(Saved entries)
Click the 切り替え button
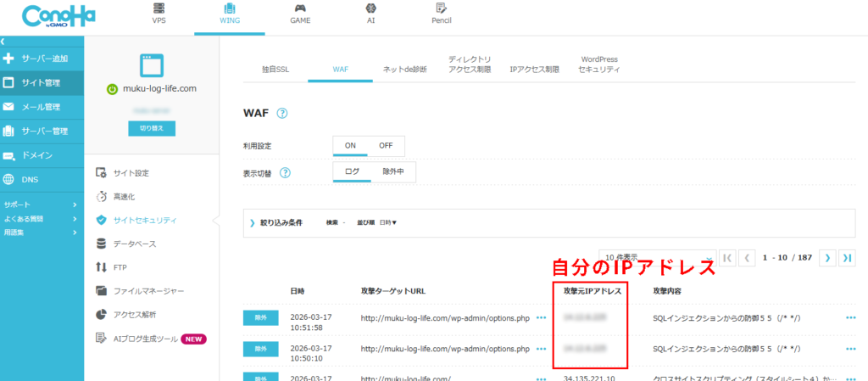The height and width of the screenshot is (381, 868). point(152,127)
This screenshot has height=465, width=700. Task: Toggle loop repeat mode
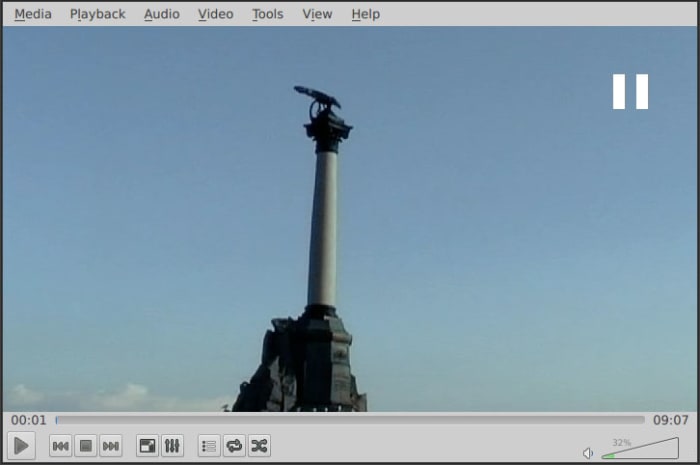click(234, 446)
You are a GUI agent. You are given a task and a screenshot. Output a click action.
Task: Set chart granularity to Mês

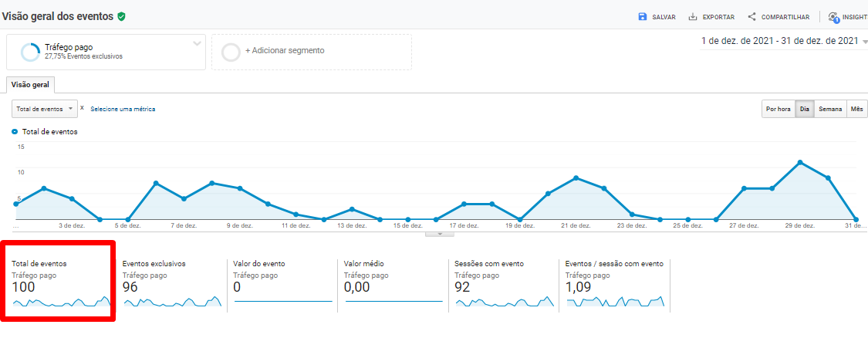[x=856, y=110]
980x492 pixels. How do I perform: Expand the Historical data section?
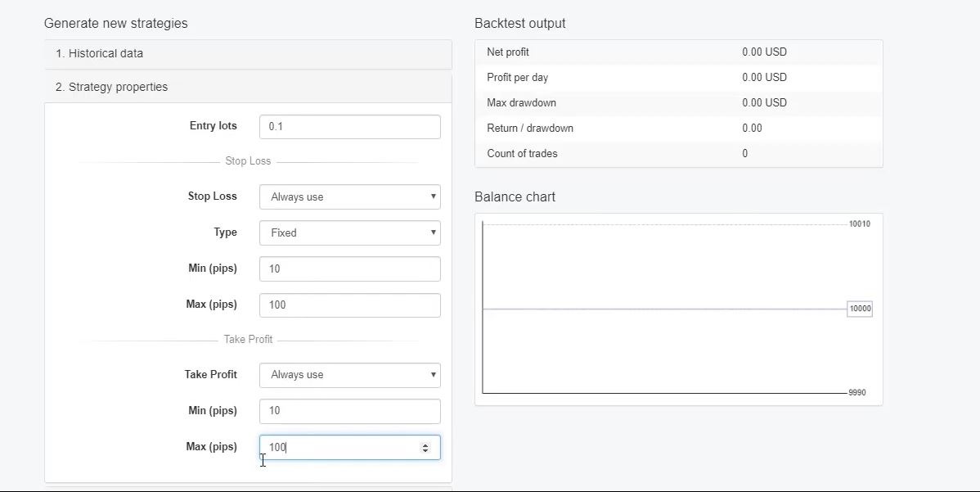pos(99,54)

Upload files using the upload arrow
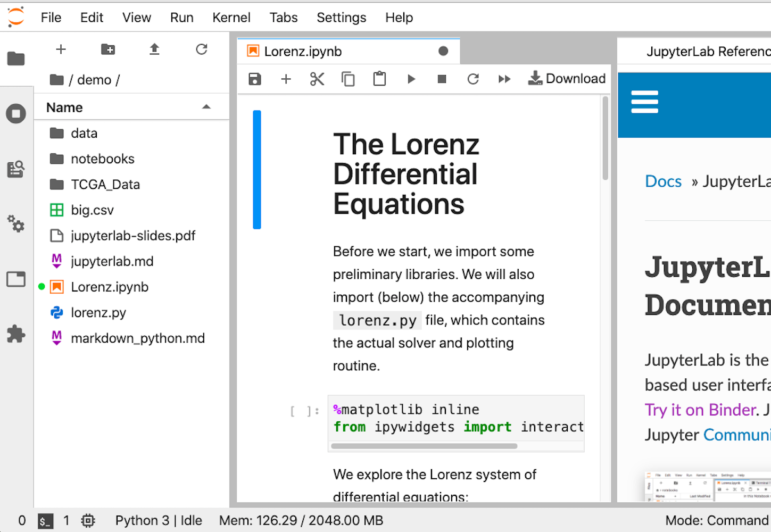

WHAT IS REQUIRED — Restate the data above exactly, stripping out each image.

WRITTEN SOLUTION —
Click the 切り替え button
The height and width of the screenshot is (381, 868). point(152,127)
This screenshot has height=465, width=700. Task: Toggle loop repeat mode
click(234, 446)
You are a GUI agent. You are given a task and a screenshot. Output a click action.
Task: Set chart granularity to Mês

[x=856, y=110]
980x492 pixels. How do I perform: Expand the Historical data section?
pos(99,54)

Upload files using the upload arrow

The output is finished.